YCU 横浜市立大学
search

データサイエンス学部の山川藍鈴さんが、JPM学会2024年度研究助成論文に選定されました!

2024.09.24
  • TOPICS
  • 学生の活躍
  • 研究
  • データサイエンス学部

ブランド・商品名からPOP広告へ ~感覚マーケティングの拡張~

データサイエンス学部4年の山川藍鈴さんが、日本プロモーショナル・マーケティング(JPM)学会が募集した2024年度研究助成事業において、同学会の役員会の審査の結果、「2024年度研究助成論文(研究レポート) 」に選定 されました。
JPM学会の研究助成活動は、大学生や大学院生を対象に、プロモーションビジネスへの実務的示唆の期待できる研究計画に対して助成を行うものです。プロモーションビジネスの今日的視点、あるいは次世代への提言という観点も含め、新たな視点と自由度の高い果敢な研究が期待されています。
研究者
データサイエンス学部
データサイエンス学科4年

山川やまかわ 藍鈴  あいり さん


指導教員
データサイエンス学部
上田 雅夫教授 (行動計量)

選定内容
日本プロモーショナル・マーケティング学会
2024年度 研究助成論文(研究レポート)  選定

研究題目
POP 広告による商品イメージの改善方法
~オノマトペ・デザイン要素を活用した調査を通して~
今回の研究内容について山川さんに解説していただきました。
市場の成熟により、コモディティ化*1が深刻な問題となる中、感覚マーケティング(sensory marketing)が注目されています。感覚マーケティングとは、「消費者の感覚に強く影響を与え、彼らの知覚、判断、行動に影響を与えるマーケティング」[1]ことであり、これまで数多くの研究により、その有用性が確認されています。例えば、Trninic(2023)によるブランド名の研究では、一般的に、「柔らかさ」といった属性と関連付けられる商品(例 ボディウォッシュ)には丸さを表す音(m、b)が 含まれるブランド名を、「鋭さ」と関連性の高い商品(例 カミソリ)には鋭さを表す音(k、t)が含まれるブランド名を、消費者はより好む傾向にあることを明らかにしました。したがって、ブランド名や商品名のイメージが商品属性と反する場合、当該の商品やブランドにとって望ましい状態でないと考えられます。

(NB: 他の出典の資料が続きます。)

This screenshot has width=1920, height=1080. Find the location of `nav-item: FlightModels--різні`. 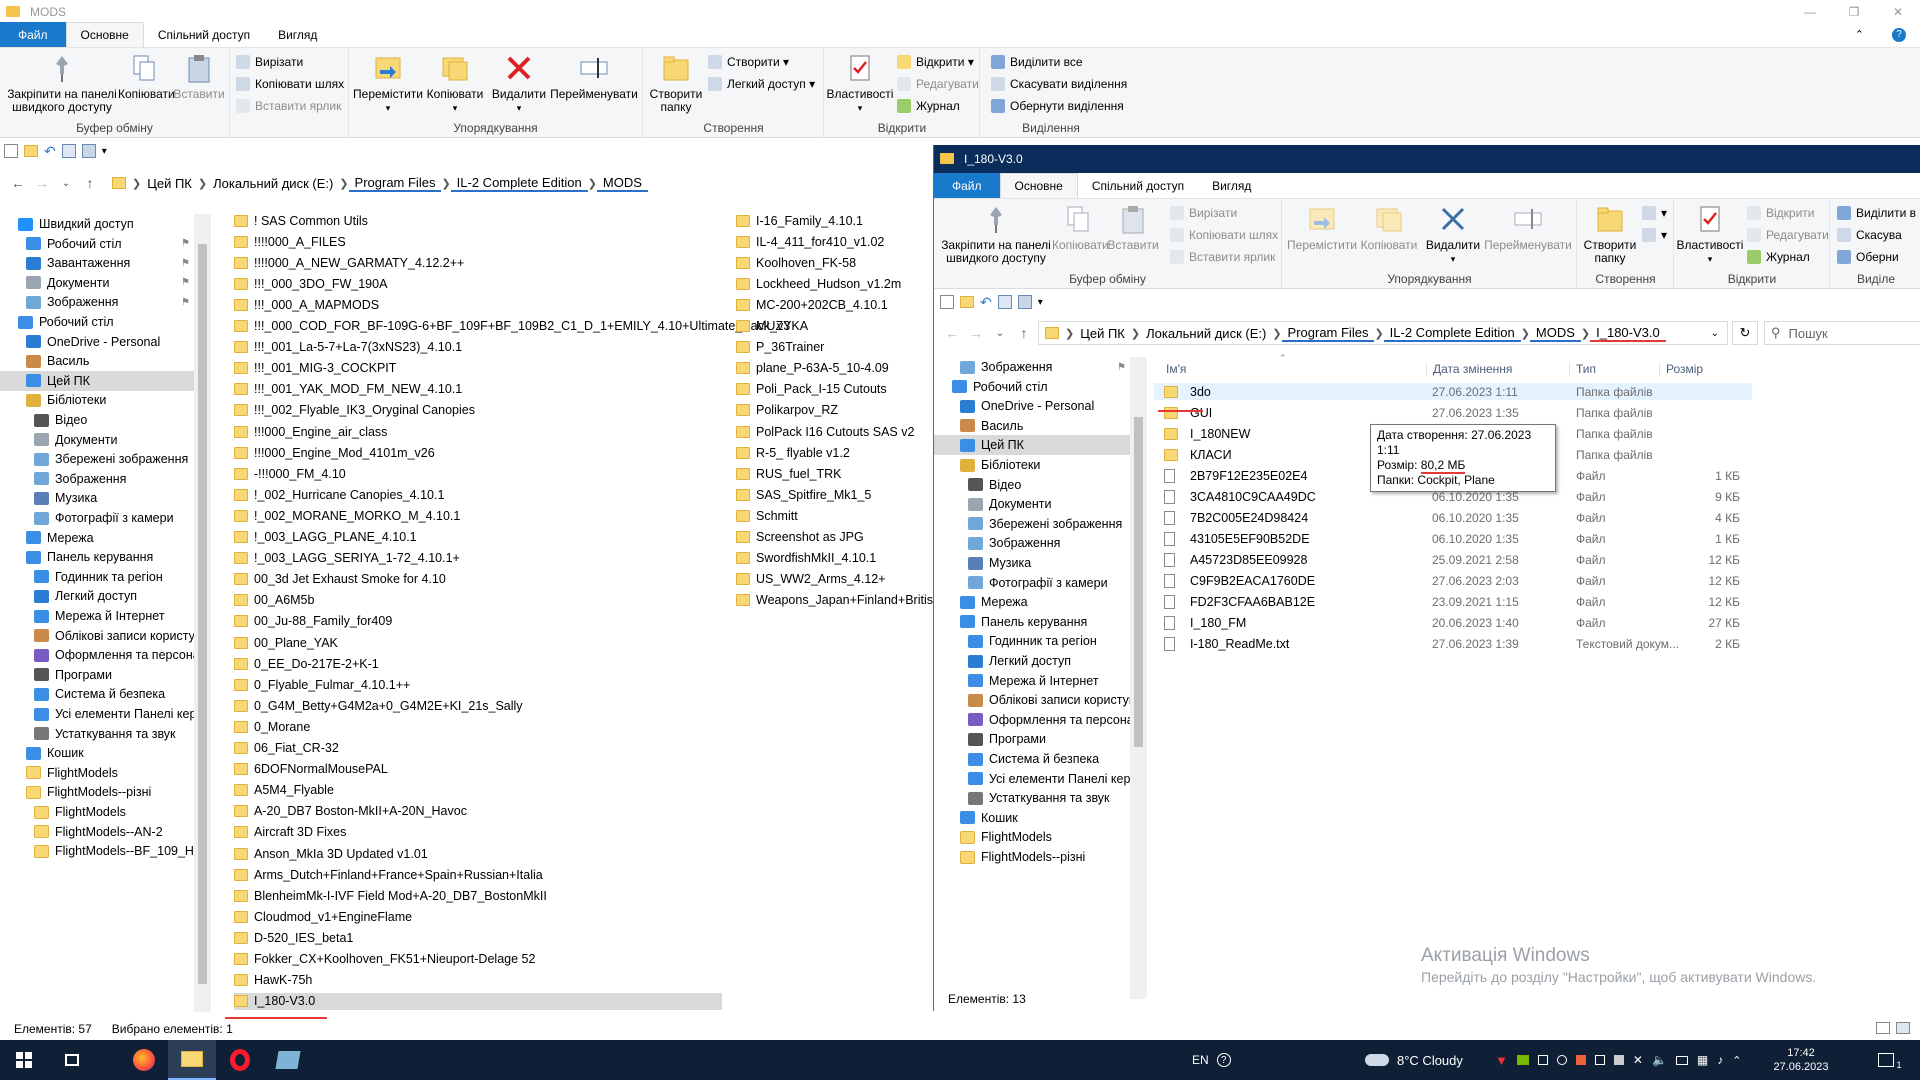

nav-item: FlightModels--різні is located at coordinates (97, 792).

しかし、商品名の変更は難しく、意味との兼ね合いから自由な操作ができないという制約があり、商品名からのイメージと商品属性が一致しない商品に対して、どのようなアプローチが有効であるかといった研究は報告されていません。
そこで、本研究では、研究対象をブランド名や商品名から自由度の高いPOP広告(Point Of Purchase advertising)に拡張し、商品名が商品特性のイメージと不一致な商品に対して、感覚に訴えるPOP広告を活用することで、消費者の好ましい反応の創出、およびイメージ改善の方法を明らかにします。
本研究を通して、POP広告の感覚マーケティングへの適用の可能性を示し、感覚マーケティングの研究のさらなる発展に寄与できることを期待します。
山川 藍鈴さんのコメント
この研究は、大変熱を入れ計画しましたので、このたび採択していただきましたこと、非常に嬉しく思います。この研究に至ったきっかけは、3年次にゼミで出場したデータ解析コンペティションで「音象徴」*2に興味を持ったことがきっかけです。「データサイエンス」という響きには理系的要素を強くイメージされる方も多いと思いますが、データサイエンス的アプローチで「感覚」という曖昧な存在の研究もできる「面白さ」を兼ね備えていることを、多くの方に知っていただきたいです。また、本研究を通して、私にとっては初めての試みである消費者調査を実施します。消費者調査は簡単に思われるかもしれませんが、実は考慮すべき点が多く、日々苦戦しながら学んでおります。この研究を終える頃には、データサイエンティストとして、さらなる成長を遂げていることを期待し、これからも精進いたします。
指導教員 上田 雅夫教授のコメント
山川さんのコメントにある通り、研究助成が認められたこの研究は、昨年度のデータ解析コンペティションの研究がきっかけになっています。データ解析コンペティションで気になった点を研究に発展させ、受賞に至った点は、ひとえに本人の日頃からの努力の賜物と思います。
参考文献
[1] Krishna, A. (2012). An integrative review of sensory marketing: Engaging the senses to affect perception, judgment and behavior, Journal of Consumer Psychology, 22, 332–351.

用語説明
*1 コモディティ化:ある商品やサービスが市場全体で均一化し、差別化が困難になっている状態。
*2 音象徴(sound symbolism):特定の音が特定のイメージを想起させる現象であり、心理学や音声学、マーケティングの分野において研究が進められてきた。